**EXERCISE REQUIREMENTS**
Your output consists solely of the lines from the one that contains "The width and height of the screenshot is (875, 749)." to the end of the material, each reproduced exactly; pictures do not belong in it.

**DATA RECORDS**
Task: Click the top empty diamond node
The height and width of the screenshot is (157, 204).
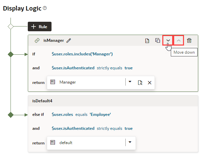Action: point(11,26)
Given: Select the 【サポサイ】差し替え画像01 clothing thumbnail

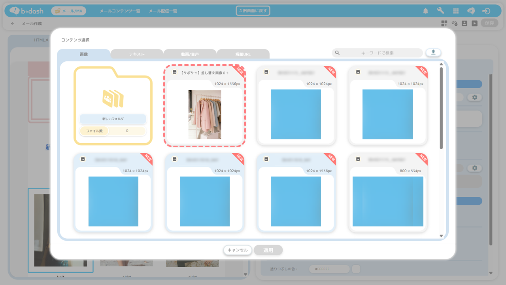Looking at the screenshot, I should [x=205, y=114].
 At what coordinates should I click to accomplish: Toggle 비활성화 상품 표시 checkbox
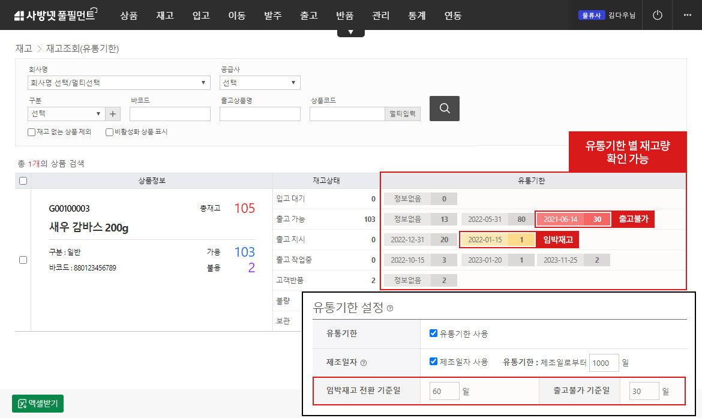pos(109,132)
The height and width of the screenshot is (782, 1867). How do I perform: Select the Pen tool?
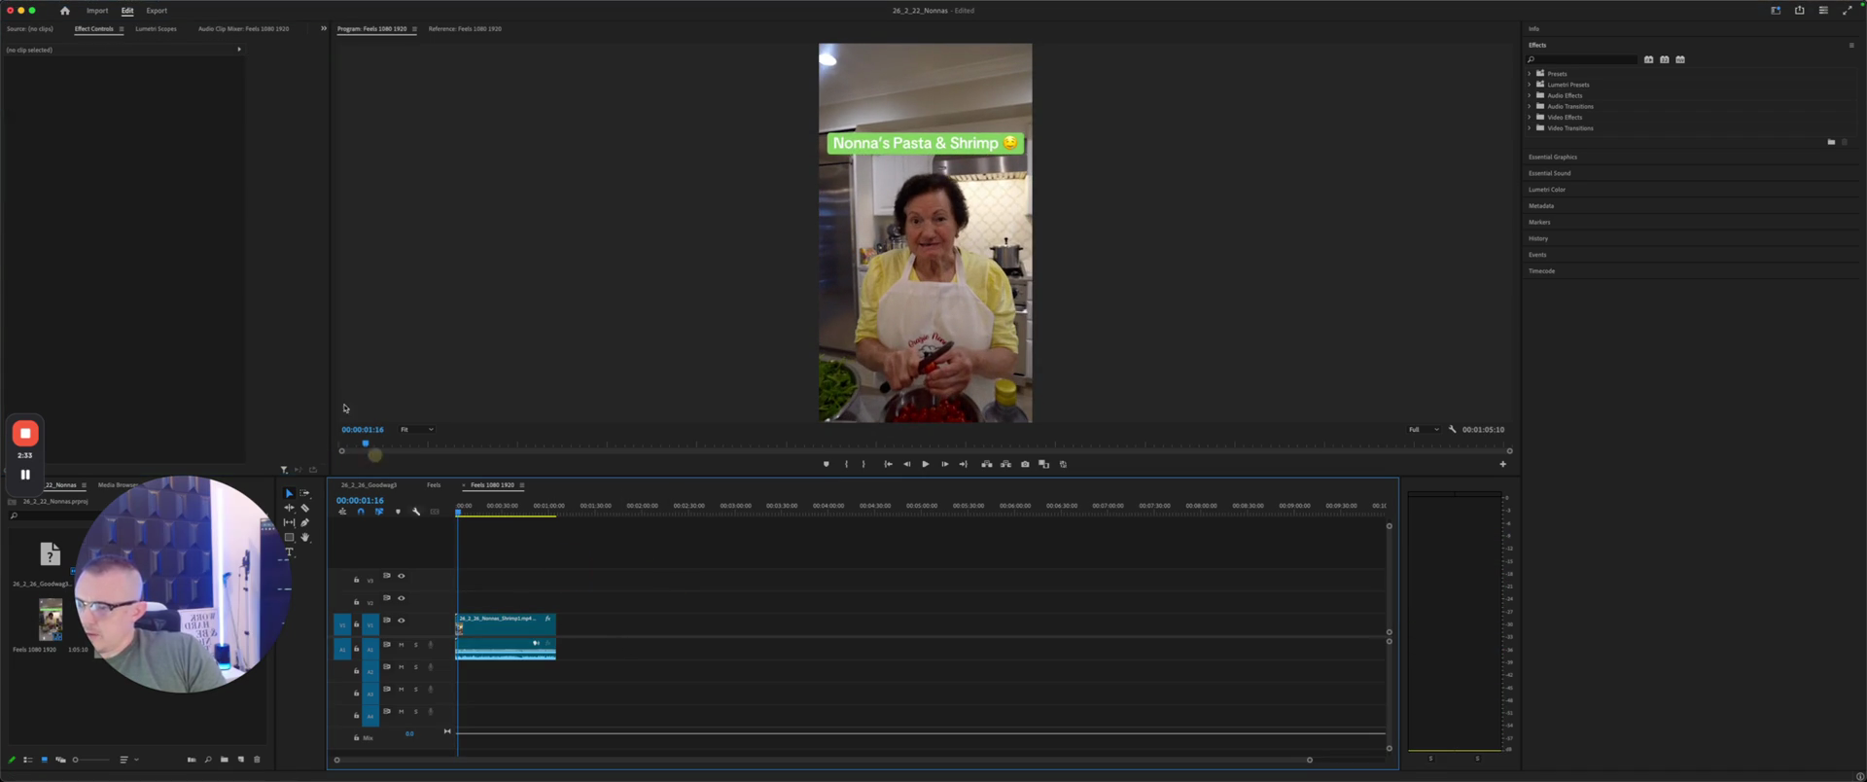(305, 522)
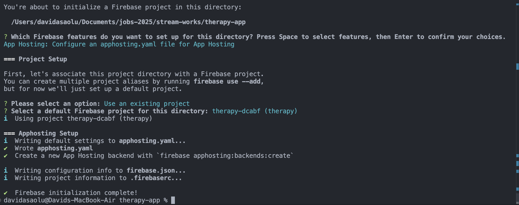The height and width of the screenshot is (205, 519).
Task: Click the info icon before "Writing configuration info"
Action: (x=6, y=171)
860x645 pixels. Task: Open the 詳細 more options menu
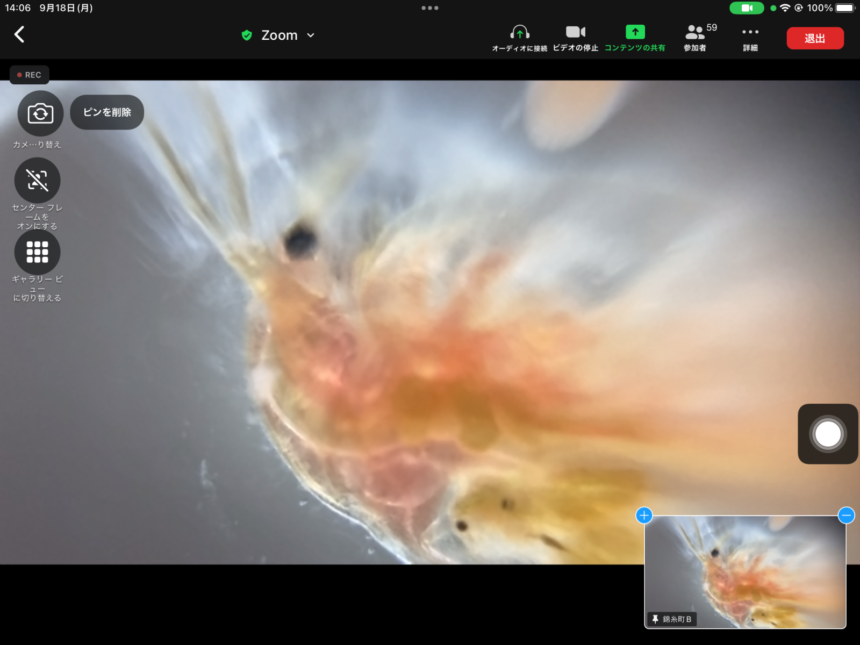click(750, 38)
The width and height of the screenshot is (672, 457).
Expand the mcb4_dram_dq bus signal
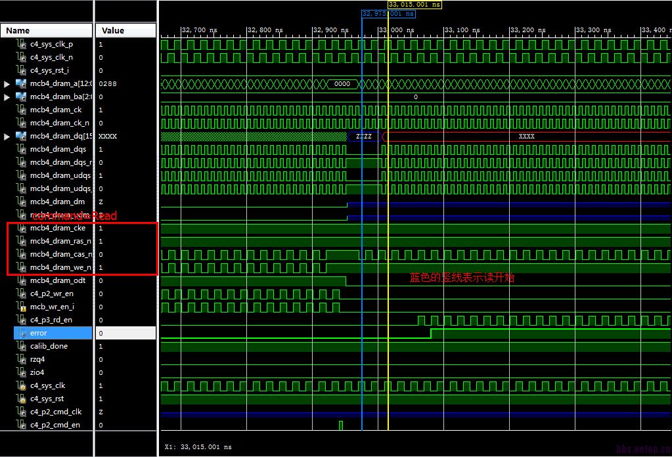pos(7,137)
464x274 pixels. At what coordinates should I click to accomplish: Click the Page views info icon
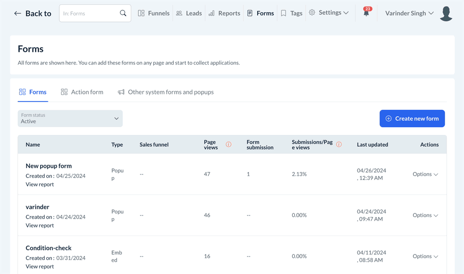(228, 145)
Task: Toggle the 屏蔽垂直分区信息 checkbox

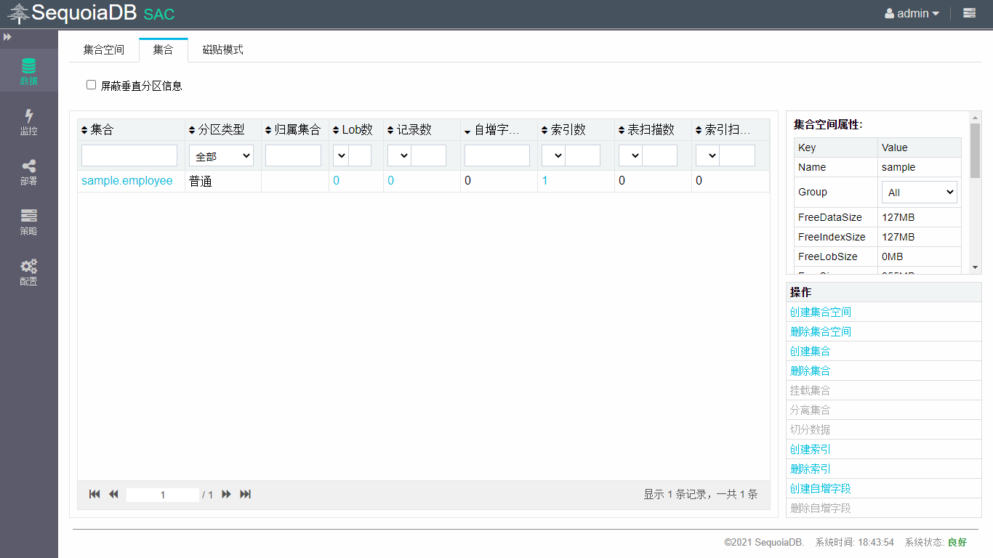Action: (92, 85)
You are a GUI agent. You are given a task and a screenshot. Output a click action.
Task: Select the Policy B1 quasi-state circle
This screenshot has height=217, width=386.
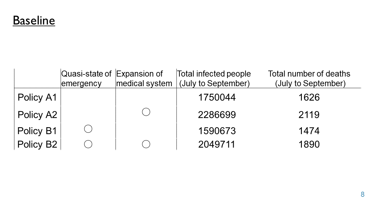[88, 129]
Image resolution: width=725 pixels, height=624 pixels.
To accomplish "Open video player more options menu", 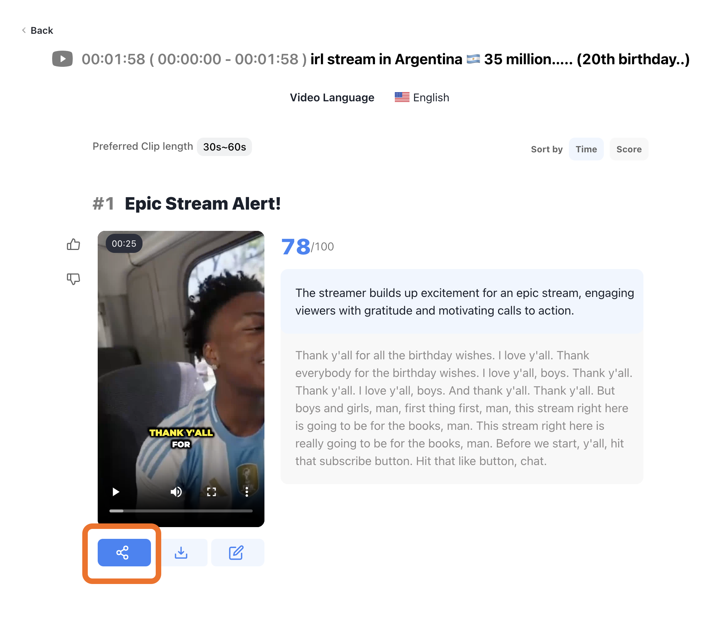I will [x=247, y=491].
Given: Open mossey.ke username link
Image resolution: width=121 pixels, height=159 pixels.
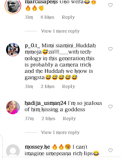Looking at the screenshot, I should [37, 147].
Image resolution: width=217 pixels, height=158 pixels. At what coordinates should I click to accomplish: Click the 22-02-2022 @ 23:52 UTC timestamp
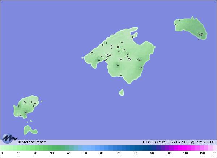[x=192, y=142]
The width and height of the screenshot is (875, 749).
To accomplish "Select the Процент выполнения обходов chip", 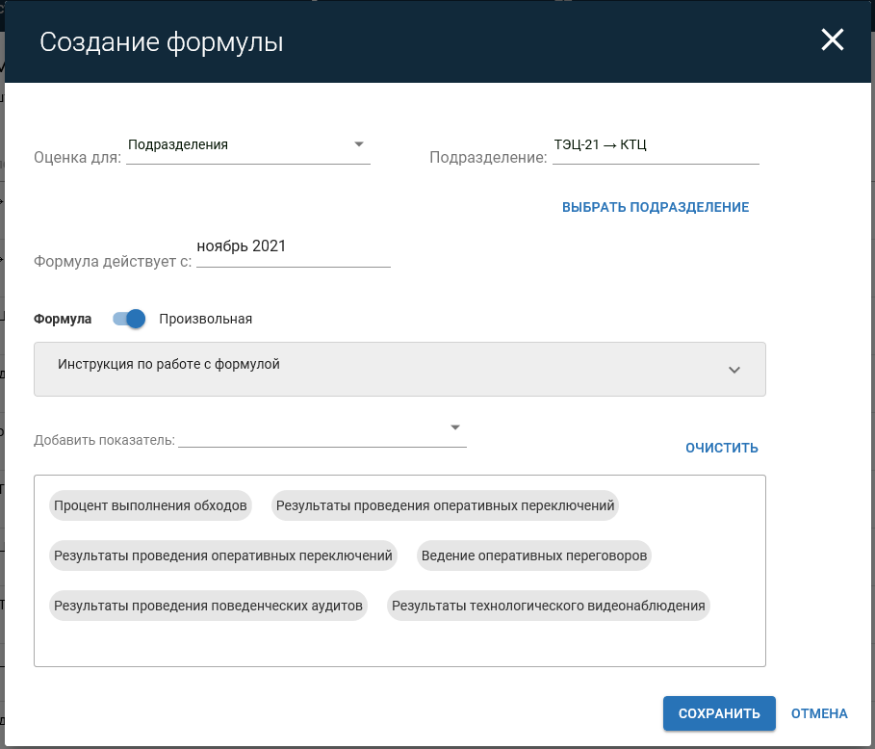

**EXERCISE OUTPUT**
The width and height of the screenshot is (875, 749).
To accomplish "Select the Процент выполнения обходов chip", 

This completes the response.